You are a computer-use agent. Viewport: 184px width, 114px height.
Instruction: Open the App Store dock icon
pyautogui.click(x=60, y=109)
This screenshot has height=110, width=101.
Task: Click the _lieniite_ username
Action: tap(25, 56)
::::::::
The problem -> Quote the whole listing above, leaving nothing out.

Output below ->
You are a computer-use agent. Viewport: 184px width, 114px height.
Instruction: Open the App Store dock icon
pyautogui.click(x=60, y=109)
This screenshot has height=110, width=101.
Task: Click the _lieniite_ username
Action: tap(25, 56)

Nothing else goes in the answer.